Carbon nanotube array actuators

• Published in: Smart materials and structures Vol. 22; no. 9; pp. 94003 - 1-7
• Main Authors: Geier, S, Mahrholz, T, Wierach, P, Sinapius, M
• Format: Journal Article Conference Proceeding
• Language: English
• Published: Bristol IOP Publishing 01.09.2013; Institute of Physics
• Subjects: Actuators; Alignment; Arrays; Carbon nanotubes; Chemical vapor deposition; Cross-disciplinary physics: materials science; rheology; Exact sciences and technology; General equipment and techniques; Instruments, apparatus, components and techniques common to several branches of physics and astronomy; Materials science; Multi wall carbon nanotubes; Nanoscale materials and structures: fabrication and characterization; Nanotubes; Physics; Plasma enhanced chemical vapor deposition; Strain; Transducers; CV characteristic; Actuators; Multiwalled nanotube; Anisotropy; Carbon nanotubes; Electrolytes; Strain measurement; Vertical alignment; PECVD; Arrays; Ionic liquid
• ISSN: 0964-1726; 1361-665X
• DOI: 10.1088/0964-1726/22/9/094003

Experimental investigations of highly vertically aligned carbon nanotubes (CNTs), also known as CNT-arrays, are the main focus of this paper.
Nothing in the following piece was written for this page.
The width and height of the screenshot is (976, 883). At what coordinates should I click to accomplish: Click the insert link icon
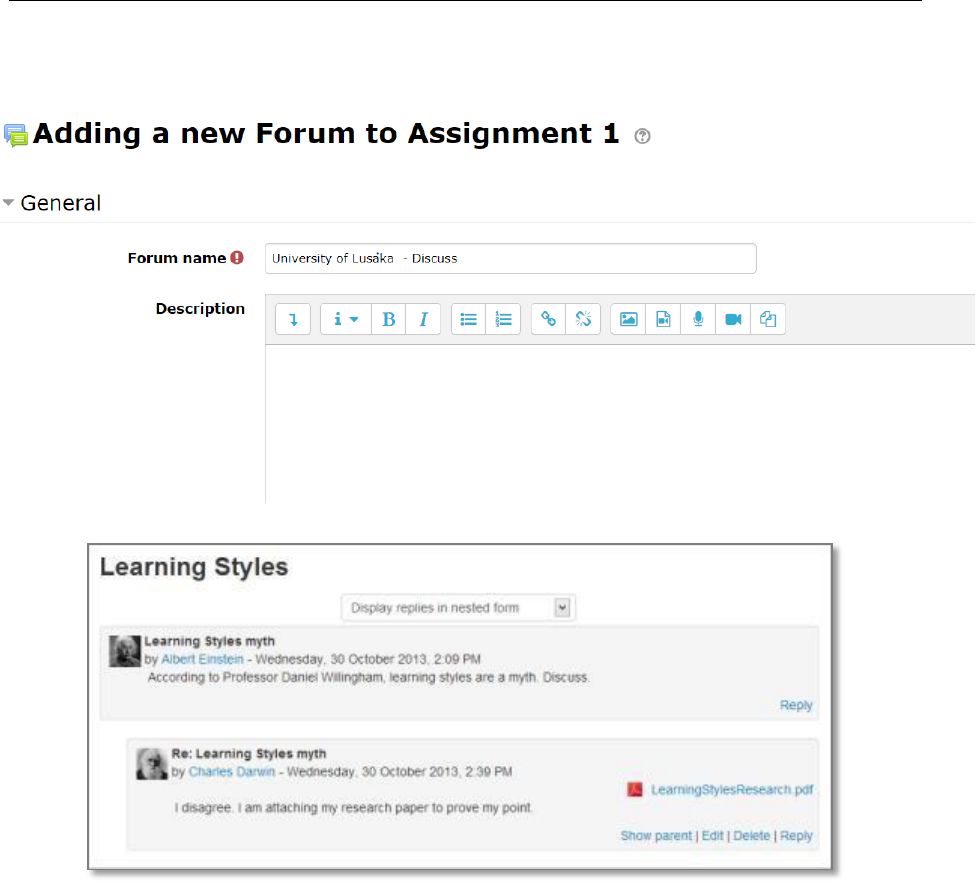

The free strain as result of an active material behavior is analyzed via a novel experimental setup. Previous test experiences of papers made of randomly oriented CNTs, also called Bucky-papers, reveal comparably low free strain. The anisotropy of aligned CNTs promises better performance. Via synthesis techniques like chemical vapor deposition (CVD) or plasma enhanced CVD (PECVD), highly aligned arrays of multi-walled carbon nanotubes (MWCNTs) are synthesized. Two different types of CNT-arrays are analyzed, morphologically first, and optically tested for their active characteristics afterwards. One type of the analyzed arrays features tube lengths of 750-2000 μm with a large variety of diameters between 20 and 50 nm and a wave-like CNT-shape. The second type features a maximum, almost uniform, length of 12 μm and a constant diameter of 50 nm. Different CNT-lengths and array types are tested due to their active behavior. As result of the presented tests, it is reported that the quality of orientation is the most decisive property for excellent active behavior. Due to their alignment, CNT-arrays feature the opportunity to clarify the actuation mechanism of architectures made of CNTs.